##### Given entries

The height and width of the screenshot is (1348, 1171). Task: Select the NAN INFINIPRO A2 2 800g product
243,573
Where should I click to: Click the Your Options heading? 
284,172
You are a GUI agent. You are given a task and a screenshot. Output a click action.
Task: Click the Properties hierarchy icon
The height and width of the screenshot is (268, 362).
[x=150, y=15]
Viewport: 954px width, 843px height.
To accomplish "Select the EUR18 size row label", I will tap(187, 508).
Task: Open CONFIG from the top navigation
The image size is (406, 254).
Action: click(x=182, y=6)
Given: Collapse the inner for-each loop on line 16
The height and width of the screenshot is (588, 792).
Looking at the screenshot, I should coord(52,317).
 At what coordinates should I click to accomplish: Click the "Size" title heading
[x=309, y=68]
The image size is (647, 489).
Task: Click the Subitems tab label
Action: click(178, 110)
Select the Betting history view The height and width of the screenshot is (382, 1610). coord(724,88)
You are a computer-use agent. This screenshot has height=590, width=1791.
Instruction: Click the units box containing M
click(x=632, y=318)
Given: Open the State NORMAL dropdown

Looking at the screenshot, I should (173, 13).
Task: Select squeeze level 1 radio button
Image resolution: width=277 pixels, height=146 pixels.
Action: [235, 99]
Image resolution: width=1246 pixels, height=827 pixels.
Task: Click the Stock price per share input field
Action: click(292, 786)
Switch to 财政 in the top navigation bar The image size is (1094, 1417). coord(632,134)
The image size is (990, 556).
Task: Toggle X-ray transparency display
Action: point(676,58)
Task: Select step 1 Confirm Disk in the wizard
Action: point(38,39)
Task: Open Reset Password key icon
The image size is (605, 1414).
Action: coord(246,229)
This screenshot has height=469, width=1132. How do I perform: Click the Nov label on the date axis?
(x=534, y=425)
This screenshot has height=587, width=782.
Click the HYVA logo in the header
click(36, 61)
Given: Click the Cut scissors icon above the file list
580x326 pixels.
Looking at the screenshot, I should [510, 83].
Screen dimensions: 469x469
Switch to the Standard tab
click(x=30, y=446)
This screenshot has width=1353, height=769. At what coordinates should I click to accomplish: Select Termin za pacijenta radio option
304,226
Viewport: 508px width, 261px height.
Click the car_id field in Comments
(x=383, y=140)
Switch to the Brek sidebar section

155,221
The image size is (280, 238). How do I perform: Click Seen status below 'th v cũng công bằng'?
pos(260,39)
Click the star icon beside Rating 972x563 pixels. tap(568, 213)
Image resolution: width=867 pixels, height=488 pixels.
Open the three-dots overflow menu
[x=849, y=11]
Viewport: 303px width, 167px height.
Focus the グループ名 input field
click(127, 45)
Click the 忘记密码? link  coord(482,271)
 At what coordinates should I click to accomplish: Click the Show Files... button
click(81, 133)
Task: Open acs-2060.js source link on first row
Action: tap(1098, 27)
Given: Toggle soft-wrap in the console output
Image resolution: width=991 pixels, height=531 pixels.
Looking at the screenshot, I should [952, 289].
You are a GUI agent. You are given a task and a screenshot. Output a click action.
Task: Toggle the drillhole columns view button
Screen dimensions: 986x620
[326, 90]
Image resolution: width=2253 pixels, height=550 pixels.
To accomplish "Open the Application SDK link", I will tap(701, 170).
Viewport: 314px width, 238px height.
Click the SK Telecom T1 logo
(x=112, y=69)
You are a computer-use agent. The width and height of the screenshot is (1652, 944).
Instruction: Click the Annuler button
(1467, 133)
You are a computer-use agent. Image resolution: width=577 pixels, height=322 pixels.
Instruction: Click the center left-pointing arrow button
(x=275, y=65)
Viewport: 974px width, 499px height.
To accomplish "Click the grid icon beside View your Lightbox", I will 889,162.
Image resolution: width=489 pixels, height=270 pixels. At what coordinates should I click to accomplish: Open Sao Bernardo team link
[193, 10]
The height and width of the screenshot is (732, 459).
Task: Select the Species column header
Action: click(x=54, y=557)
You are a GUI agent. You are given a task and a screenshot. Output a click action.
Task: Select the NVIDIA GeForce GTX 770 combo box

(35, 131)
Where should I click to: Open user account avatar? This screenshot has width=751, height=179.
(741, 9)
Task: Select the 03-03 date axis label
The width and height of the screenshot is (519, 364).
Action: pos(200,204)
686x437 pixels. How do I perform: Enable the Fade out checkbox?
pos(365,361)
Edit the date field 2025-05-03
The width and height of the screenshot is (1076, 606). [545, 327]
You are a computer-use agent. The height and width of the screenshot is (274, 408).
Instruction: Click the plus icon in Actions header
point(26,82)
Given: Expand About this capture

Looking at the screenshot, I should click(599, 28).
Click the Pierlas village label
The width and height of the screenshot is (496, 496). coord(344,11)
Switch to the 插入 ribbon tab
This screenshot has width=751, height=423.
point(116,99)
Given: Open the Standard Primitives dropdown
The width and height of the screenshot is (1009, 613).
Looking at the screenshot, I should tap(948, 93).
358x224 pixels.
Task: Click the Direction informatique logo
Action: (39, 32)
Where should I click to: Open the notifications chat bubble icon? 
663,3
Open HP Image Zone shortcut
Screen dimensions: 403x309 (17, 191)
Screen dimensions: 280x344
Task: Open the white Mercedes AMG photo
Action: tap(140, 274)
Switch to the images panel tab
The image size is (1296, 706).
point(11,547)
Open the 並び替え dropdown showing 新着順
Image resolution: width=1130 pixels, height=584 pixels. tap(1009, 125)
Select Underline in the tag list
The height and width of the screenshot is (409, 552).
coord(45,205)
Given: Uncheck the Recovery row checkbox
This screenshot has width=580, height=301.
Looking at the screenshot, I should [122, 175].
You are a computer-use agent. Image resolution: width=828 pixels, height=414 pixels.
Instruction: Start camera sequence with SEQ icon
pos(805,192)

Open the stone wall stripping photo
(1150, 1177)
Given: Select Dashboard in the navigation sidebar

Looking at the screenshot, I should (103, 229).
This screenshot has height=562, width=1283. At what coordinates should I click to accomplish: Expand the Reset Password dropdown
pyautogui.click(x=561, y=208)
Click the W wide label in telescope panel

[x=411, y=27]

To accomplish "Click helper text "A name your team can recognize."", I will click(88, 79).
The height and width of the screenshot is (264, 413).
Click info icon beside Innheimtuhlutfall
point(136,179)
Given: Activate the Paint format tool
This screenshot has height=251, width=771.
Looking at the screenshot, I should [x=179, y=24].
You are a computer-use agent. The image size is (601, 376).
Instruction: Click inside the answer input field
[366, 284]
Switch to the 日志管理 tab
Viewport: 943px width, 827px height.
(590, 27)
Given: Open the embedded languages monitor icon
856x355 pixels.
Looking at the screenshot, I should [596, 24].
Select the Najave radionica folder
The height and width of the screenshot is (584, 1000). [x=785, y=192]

##########

Write every record out again, letter for letter.

### [Response to the exercise]
The height and width of the screenshot is (1348, 1171). Task: Select the NAN INFINIPRO A2 2 800g product
243,573
Where should I click to: Click the Your Options heading? 
284,172
You are a GUI agent. You are given a task and a screenshot. Output a click action.
Task: Click the Properties hierarchy icon
The height and width of the screenshot is (268, 362).
[x=150, y=15]
Viewport: 954px width, 843px height.
To accomplish "Select the EUR18 size row label", I will tap(187, 508).
Task: Open CONFIG from the top navigation
The image size is (406, 254).
Action: click(x=182, y=6)
Given: Collapse the inner for-each loop on line 16
The height and width of the screenshot is (588, 792).
Looking at the screenshot, I should coord(52,317).
 At what coordinates should I click to accomplish: Click the "Size" title heading
[x=309, y=68]
The image size is (647, 489).
Task: Click the Subitems tab label
Action: click(178, 110)
Select the Betting history view The height and width of the screenshot is (382, 1610). coord(724,88)
You are a computer-use agent. This screenshot has height=590, width=1791.
Instruction: Click the units box containing M
click(x=632, y=318)
Given: Open the State NORMAL dropdown

Looking at the screenshot, I should (173, 13).
Task: Select squeeze level 1 radio button
Image resolution: width=277 pixels, height=146 pixels.
Action: [235, 99]
Image resolution: width=1246 pixels, height=827 pixels.
Task: Click the Stock price per share input field
Action: click(292, 786)
Switch to 财政 in the top navigation bar The image size is (1094, 1417). coord(632,134)
The image size is (990, 556).
Task: Toggle X-ray transparency display
Action: point(676,58)
Task: Select step 1 Confirm Disk in the wizard
Action: point(38,39)
Task: Open Reset Password key icon
The image size is (605, 1414).
Action: coord(246,229)
This screenshot has height=469, width=1132. How do I perform: Click the Nov label on the date axis?
(x=534, y=425)
This screenshot has height=587, width=782.
Click the HYVA logo in the header
click(36, 61)
Given: Click the Cut scissors icon above the file list
580x326 pixels.
Looking at the screenshot, I should [510, 83].
Screen dimensions: 469x469
Switch to the Standard tab
click(x=30, y=446)
This screenshot has width=1353, height=769. At what coordinates should I click to accomplish: Select Termin za pacijenta radio option
304,226
Viewport: 508px width, 261px height.
Click the car_id field in Comments
(x=383, y=140)
Switch to the Brek sidebar section

155,221
The image size is (280, 238). How do I perform: Click Seen status below 'th v cũng công bằng'?
pos(260,39)
Click the star icon beside Rating 972x563 pixels. tap(568, 213)
Image resolution: width=867 pixels, height=488 pixels.
Open the three-dots overflow menu
[x=849, y=11]
Viewport: 303px width, 167px height.
Focus the グループ名 input field
click(127, 45)
Click the 忘记密码? link  coord(482,271)
 At what coordinates should I click to accomplish: Click the Show Files... button
click(81, 133)
Task: Open acs-2060.js source link on first row
Action: tap(1098, 27)
Given: Toggle soft-wrap in the console output
Image resolution: width=991 pixels, height=531 pixels.
Looking at the screenshot, I should [952, 289].
You are a GUI agent. You are given a task and a screenshot. Output a click action.
Task: Toggle the drillhole columns view button
Screen dimensions: 986x620
[326, 90]
Image resolution: width=2253 pixels, height=550 pixels.
To accomplish "Open the Application SDK link", I will tap(701, 170).
Viewport: 314px width, 238px height.
Click the SK Telecom T1 logo
(x=112, y=69)
You are a computer-use agent. The width and height of the screenshot is (1652, 944).
Instruction: Click the Annuler button
(1467, 133)
You are a computer-use agent. Image resolution: width=577 pixels, height=322 pixels.
Instruction: Click the center left-pointing arrow button
(x=275, y=65)
Viewport: 974px width, 499px height.
To accomplish "Click the grid icon beside View your Lightbox", I will 889,162.
Image resolution: width=489 pixels, height=270 pixels. At what coordinates should I click to accomplish: Open Sao Bernardo team link
[193, 10]
The height and width of the screenshot is (732, 459).
Task: Select the Species column header
Action: click(x=54, y=557)
You are a GUI agent. You are given a task and a screenshot. Output a click action.
Task: Select the NVIDIA GeForce GTX 770 combo box

(35, 131)
Where should I click to: Open user account avatar? This screenshot has width=751, height=179.
(741, 9)
Task: Select the 03-03 date axis label
The width and height of the screenshot is (519, 364).
Action: pos(200,204)
686x437 pixels. How do I perform: Enable the Fade out checkbox?
pos(365,361)
Edit the date field 2025-05-03
The width and height of the screenshot is (1076, 606). [545, 327]
You are a computer-use agent. The height and width of the screenshot is (274, 408).
Instruction: Click the plus icon in Actions header
point(26,82)
Given: Expand About this capture

Looking at the screenshot, I should click(599, 28).
Click the Pierlas village label
The width and height of the screenshot is (496, 496). coord(344,11)
Switch to the 插入 ribbon tab
This screenshot has width=751, height=423.
point(116,99)
Given: Open the Standard Primitives dropdown
The width and height of the screenshot is (1009, 613).
Looking at the screenshot, I should tap(948, 93).
358x224 pixels.
Task: Click the Direction informatique logo
Action: (39, 32)
Where should I click to: Open the notifications chat bubble icon? 
663,3
Open HP Image Zone shortcut
Screen dimensions: 403x309 (17, 191)
Screen dimensions: 280x344
Task: Open the white Mercedes AMG photo
Action: tap(140, 274)
Switch to the images panel tab
The image size is (1296, 706).
point(11,547)
Open the 並び替え dropdown showing 新着順
Image resolution: width=1130 pixels, height=584 pixels. tap(1009, 125)
Select Underline in the tag list
The height and width of the screenshot is (409, 552).
coord(45,205)
Given: Uncheck the Recovery row checkbox
This screenshot has width=580, height=301.
Looking at the screenshot, I should [122, 175].
You are a computer-use agent. Image resolution: width=828 pixels, height=414 pixels.
Instruction: Start camera sequence with SEQ icon
pos(805,192)

Open the stone wall stripping photo
(1150, 1177)
Given: Select Dashboard in the navigation sidebar

Looking at the screenshot, I should (103, 229).
This screenshot has height=562, width=1283. At what coordinates should I click to accomplish: Expand the Reset Password dropdown
pyautogui.click(x=561, y=208)
Click the W wide label in telescope panel

[x=411, y=27]

To accomplish "Click helper text "A name your team can recognize."", I will click(88, 79).
The height and width of the screenshot is (264, 413).
Click info icon beside Innheimtuhlutfall
point(136,179)
Given: Activate the Paint format tool
This screenshot has height=251, width=771.
Looking at the screenshot, I should [x=179, y=24].
You are a computer-use agent. The image size is (601, 376).
Instruction: Click inside the answer input field
[366, 284]
Switch to the 日志管理 tab
Viewport: 943px width, 827px height.
(590, 27)
Given: Open the embedded languages monitor icon
856x355 pixels.
Looking at the screenshot, I should [596, 24].
Select the Najave radionica folder
The height and width of the screenshot is (584, 1000). [x=785, y=192]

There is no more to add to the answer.